Texte source
• • • • • • •

Linux : OpenSUSE Leap, aussi conservatrice que stable et efficace

Vous êtes plutôt saut ou buisson ?
Linux : OpenSUSE Leap, aussi conservatrice que stable et efficace

Dans notre série d’articles sur les distributions Linux moins courantes, nous passons à openSUSE dans sa version Leap. Après deux systèmes en rolling release, retour à une distribution plus classique, jouant cette fois la carte de la stabilité avant tout.

openSUSE existe depuis bien longtemps et son caméléon vert est largement connu. La société allemande a été créée en septembre 92, et si elle commercialisait surtout des manuels au début, elle a vite distribué des systèmes comme Slackware. Elle s’est fait une place dans les mondes Unix puis Linux, offrant ses services pour l’accompagnement des installations, l’entretien, etc.

C'est l'histoire d'un caméléon allemand...

Pour prendre la mesure des transformations intervenues depuis, imaginez que SUSE 1.0 était essentiellement une version traduite en allemand de Slackware. Si l’on en croit l’un des employés de l'époque, Bodo Bauer, la décision d’avoir sa propre distribution venait du fait que les développeurs de SUSE étaient fatigués de toujours corriger les mêmes bugs signalés aux développeurs de Slackware (surtout Patrick Volkerding), mais non pris en charge.

SUSE va alors s’appuyer sur une distribution aujourd’hui disparue, Jurix. Son auteur, Florian La Roche, est embauché en janvier 1995 et commence à travailler sur un outil d’installation et d’administration du système qui deviendra célèbre : YaST, pour « Yet another Setup Tool ». Pour marquer la différence, la deuxième version de SUSE est estampillée 4.2 et non 1.1, en référence au nombre 42. Même la première version de YaST est numérotée 0.42.

Avance rapide jusqu’aux années 2000, où plusieurs gros évènements interviennent. D’abord le rachat par Novell en 2003 pour 200 millions de dollars. En 2004 sort YaST 2 sous licence GPL, achevant la transformation de SUSE Linux en système totalement libre. Novell annonce en 2005 qu’une distribution communautaire sera proposée, sur le modèle de Fedora chez Red Hat : openSUSE. La première version, numérotée 10.0, fut proposée la même année.

openSUSE : deux déclinaisons (aucune à base de gentiane)

Aujourd’hui, openSUSE est donc le laboratoire de SUSE Linux Enterprise (SLE), exactement comme Fedora l’est pour Red Hat Enterprise Linux (RHEL). Il faut toutefois distinguer deux versions : Leap et Tumbleweed. La première, signifiant « Saut », est basée sur les composants de SLE et avance donc par bonds. Tumbleweed (les buissons roulants dans certains déserts) est au contraire une rolling release et reçoit constamment des nouveautés.

• • • • • • •

Extraits de données
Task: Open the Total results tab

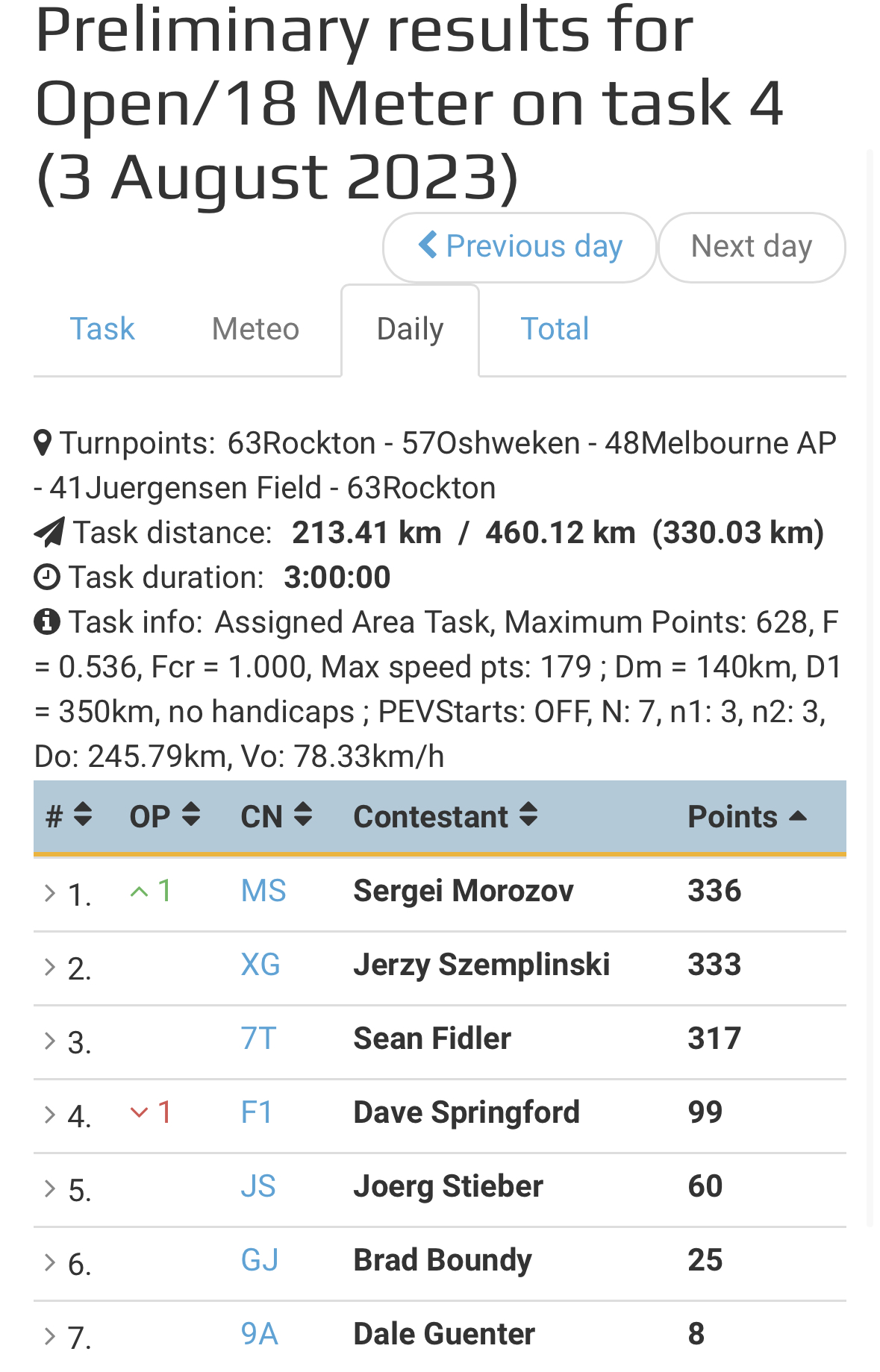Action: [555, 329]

• • • • • • •

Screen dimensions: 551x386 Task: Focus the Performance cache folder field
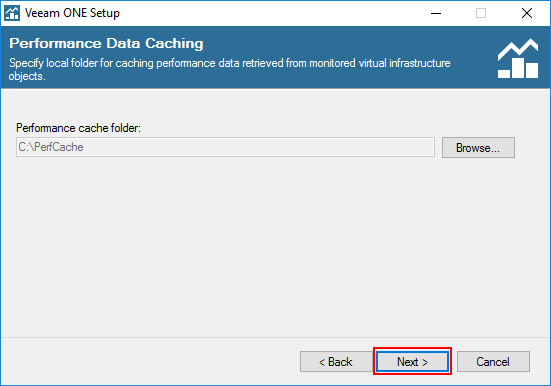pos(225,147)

• • • • • • •

Consignes
Prolongez l'article sur openSUSE Leap à partir de sa dernière phrase. Les items n'ont aucun rôle à jouer ici.

Résultat obtenu
Nous avons ici décidé de nous focaliser sur la première après deux distributions en rolling release, Manjaro et Solus. Avec Leap, nous revenons vers un modèle plus classique de versions successives. Le changement est d’autant plus sensible que l’on passe d’ailleurs de systèmes utilisant des composants récents à Leap, connu pour son conservatisme au moins aussi grand que celui de Debian, avec un seul objectif : la stabilité avant tout.

Pour ceux qui connaissent le monde Linux depuis longtemps, elle se présente réellement comme une distribution « à l’ancienne », avec une grosse image ISO laissant le choix d’utiliser n’importe quel environnement de bureau. Le système a longtemps privilégié KDE, mais est devenue neutre, la sélection de l’environnement ne devant répondre qu’aux goûts de l’utilisateur. Nous sommes tout de même resté sur KDE, pour changer de GNOME.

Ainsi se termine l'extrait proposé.